Copy out the entries below word for word, from the line containing "Switch to the Transactions tab" through the line containing "click(316, 19)", both lines included. Omit the pictures.

BEGIN The input

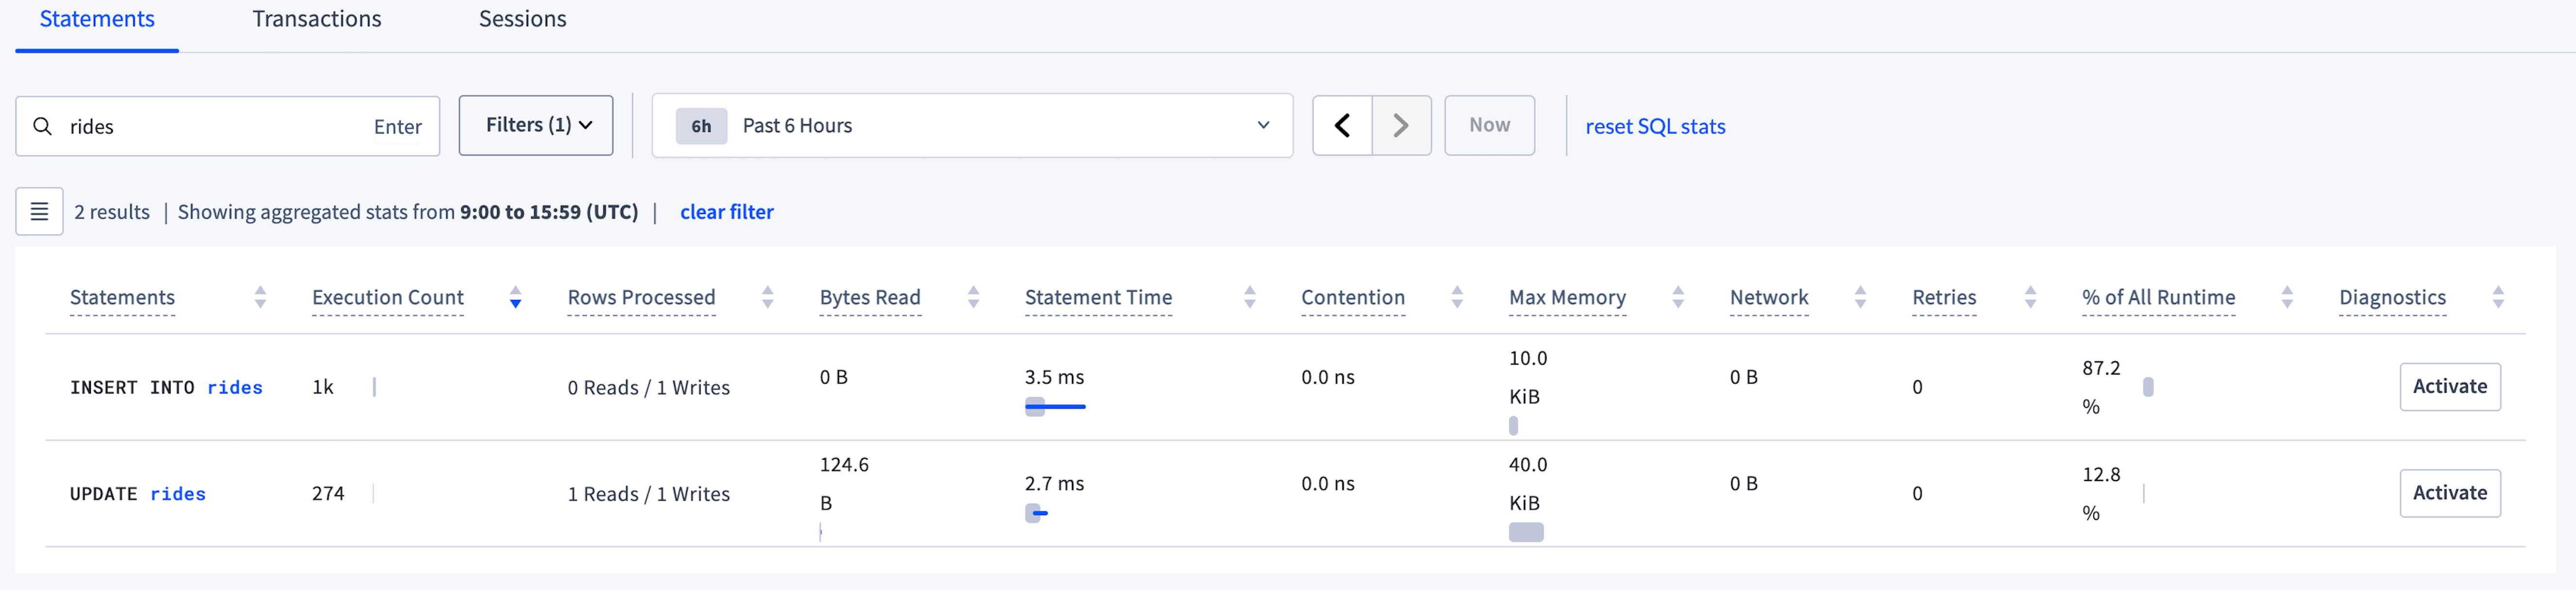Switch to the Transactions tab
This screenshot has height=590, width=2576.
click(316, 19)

END The input
BEGIN The input

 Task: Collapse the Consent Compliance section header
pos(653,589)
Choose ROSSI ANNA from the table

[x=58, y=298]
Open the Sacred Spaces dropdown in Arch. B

END The input
BEGIN The input

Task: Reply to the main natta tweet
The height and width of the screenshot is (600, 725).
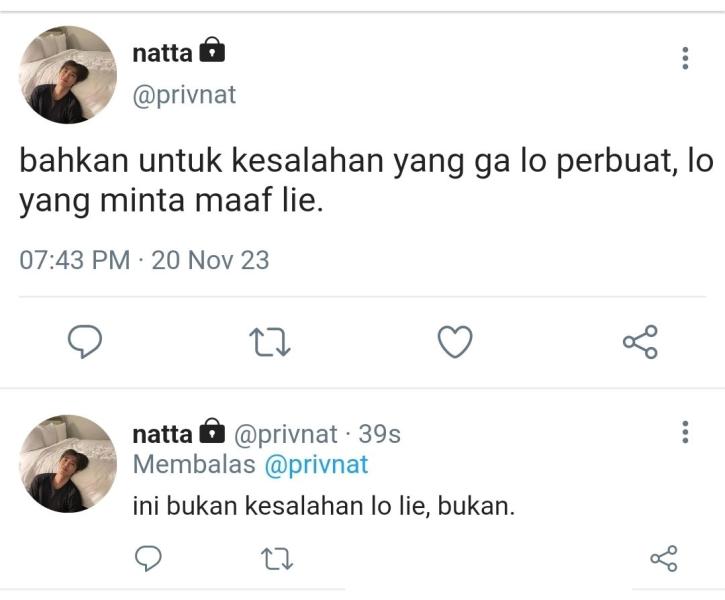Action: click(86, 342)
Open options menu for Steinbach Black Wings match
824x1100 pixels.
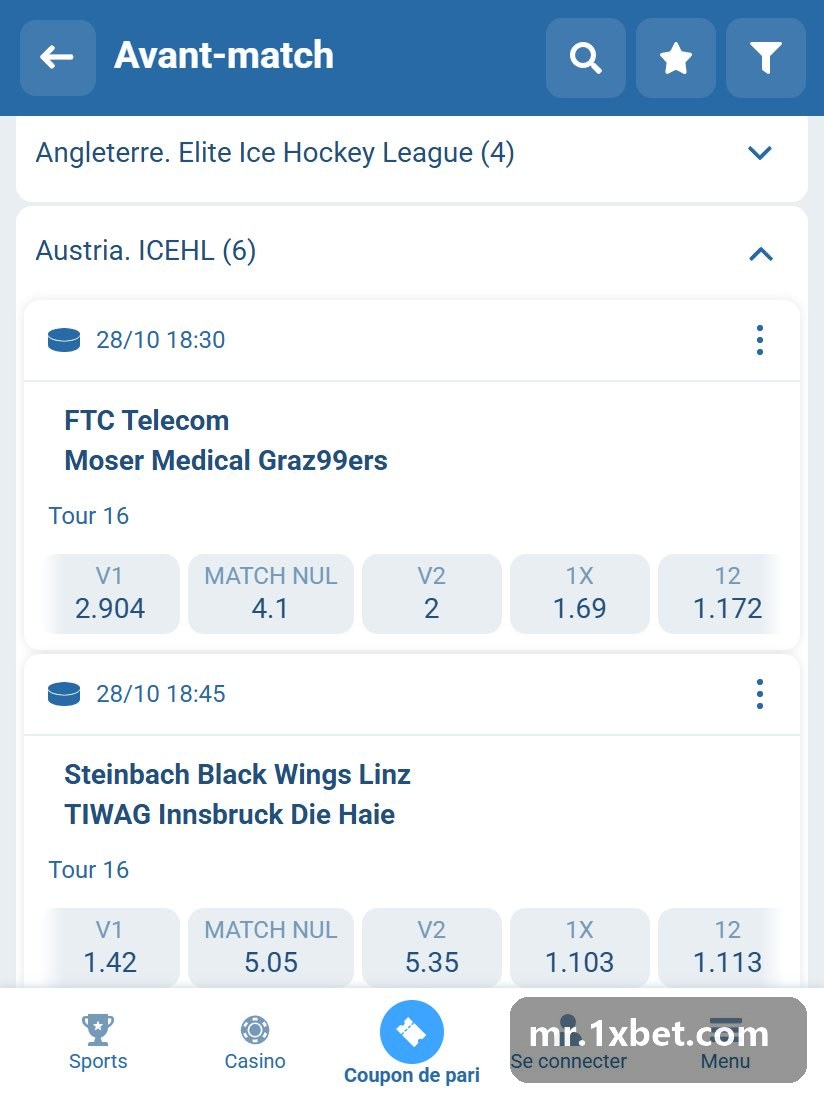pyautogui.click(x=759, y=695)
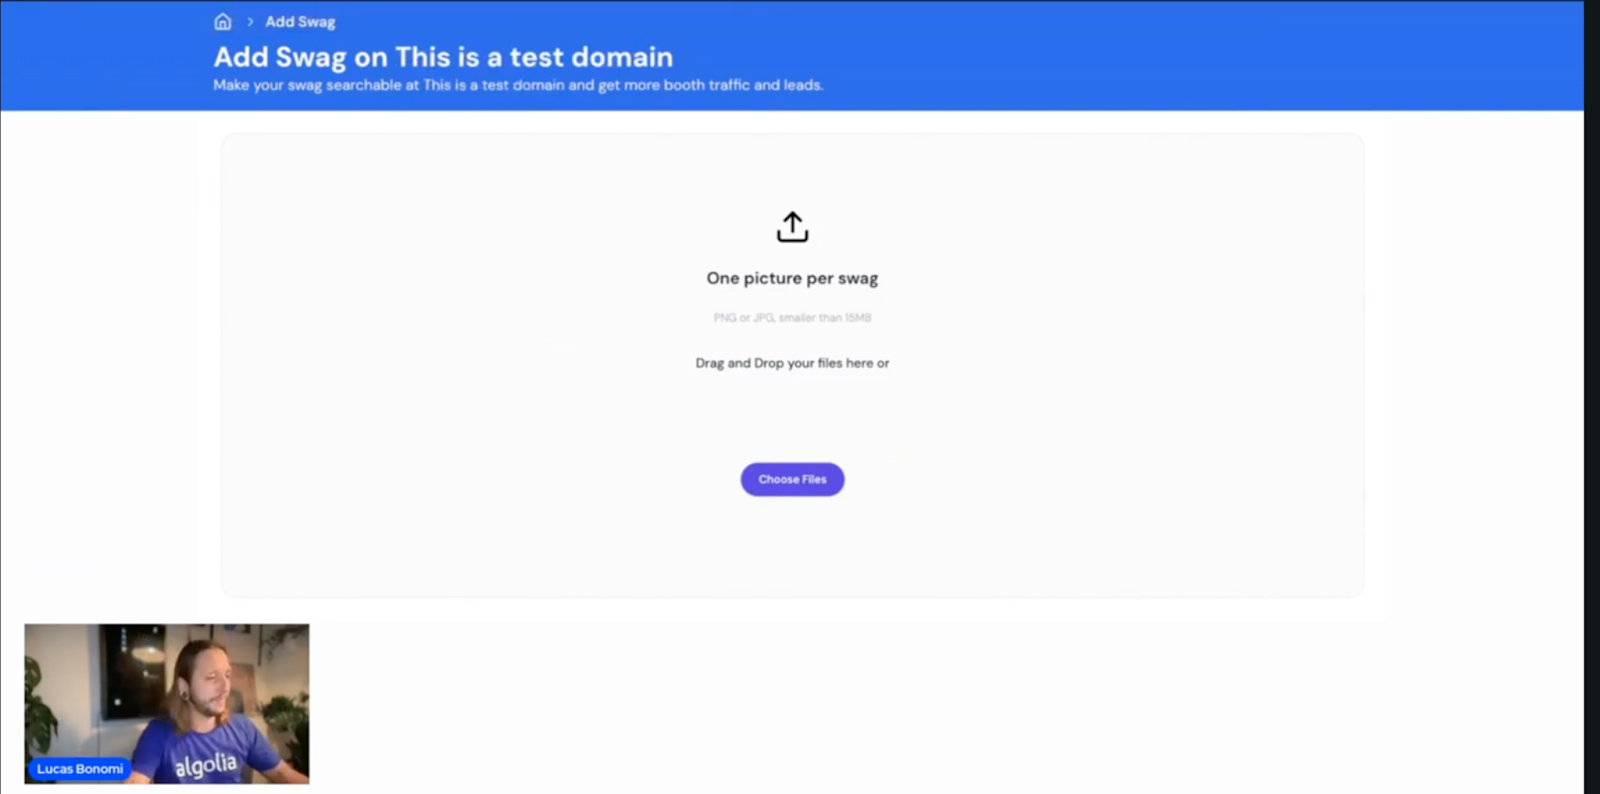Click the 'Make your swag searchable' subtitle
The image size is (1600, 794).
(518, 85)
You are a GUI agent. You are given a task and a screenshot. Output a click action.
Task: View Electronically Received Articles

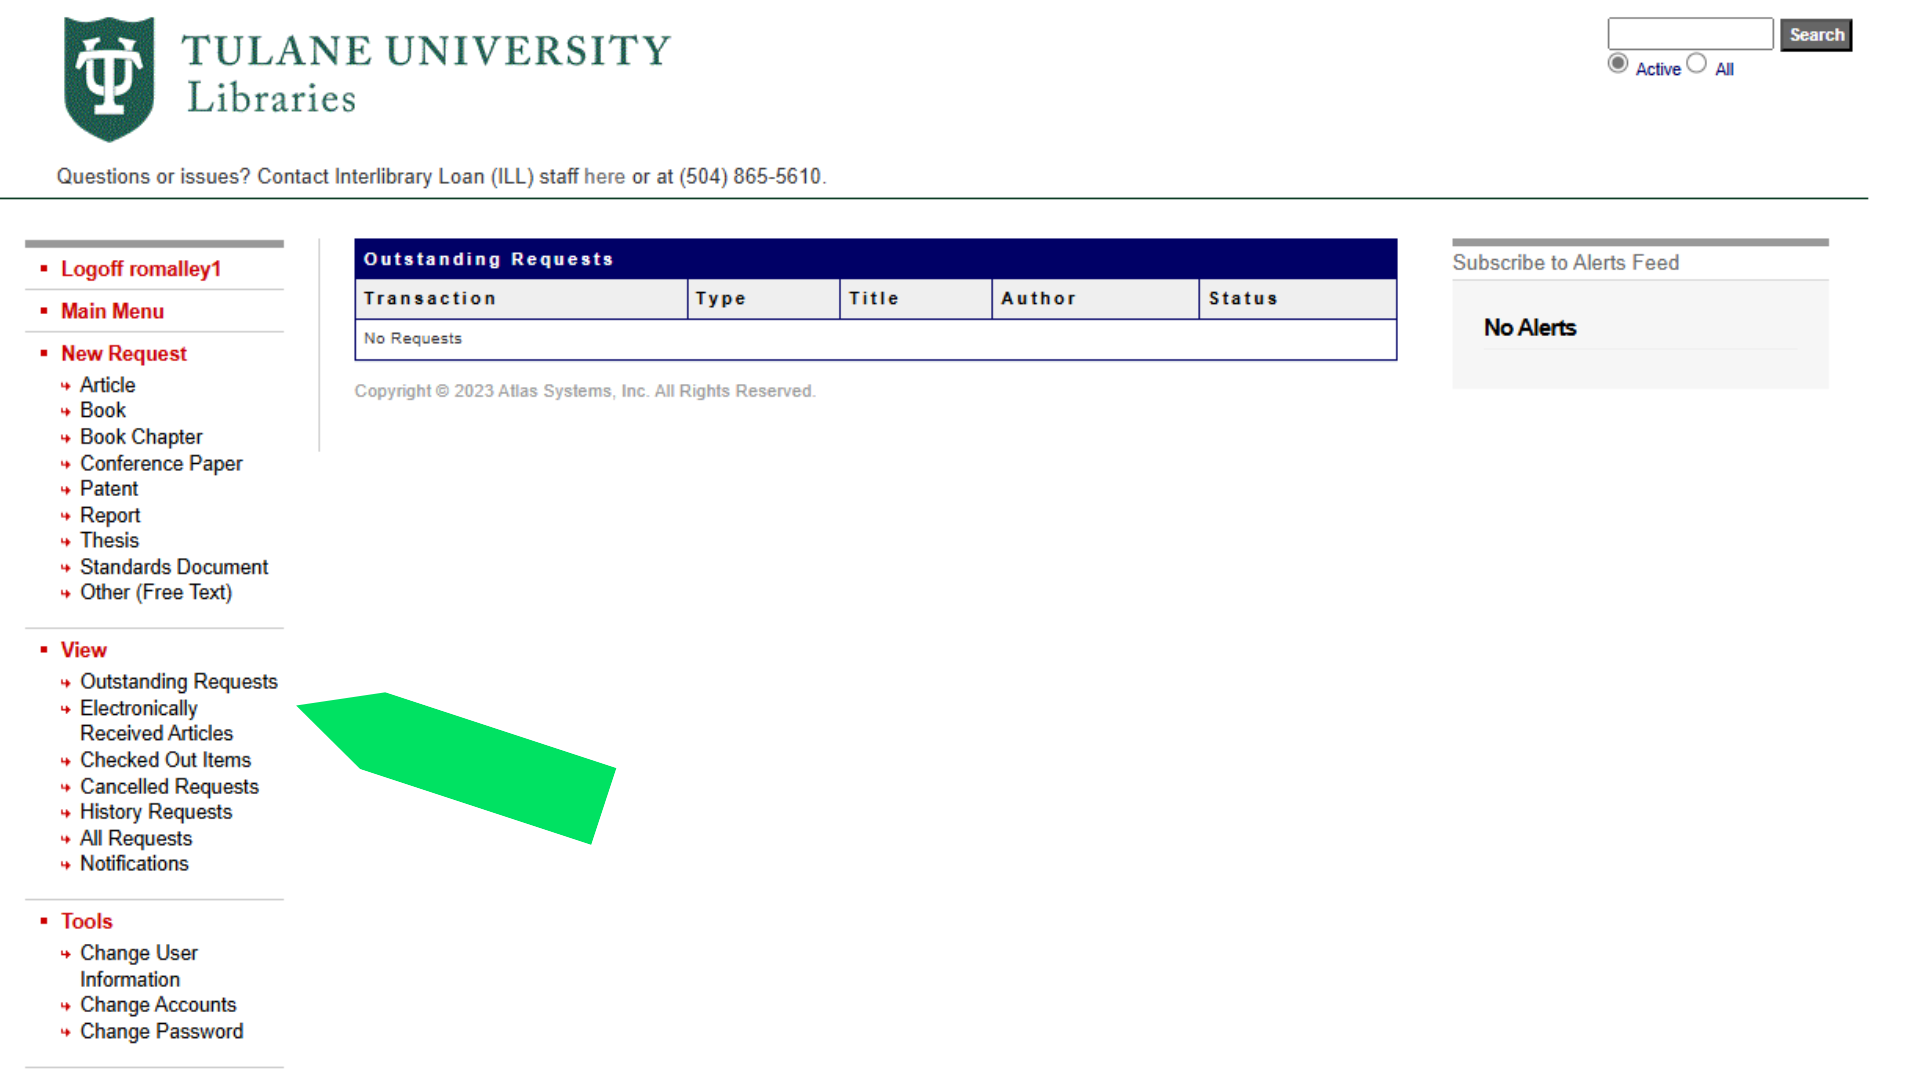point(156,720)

END The input

# Final result
Switch to the Transactions tab
This screenshot has height=590, width=2576.
click(316, 19)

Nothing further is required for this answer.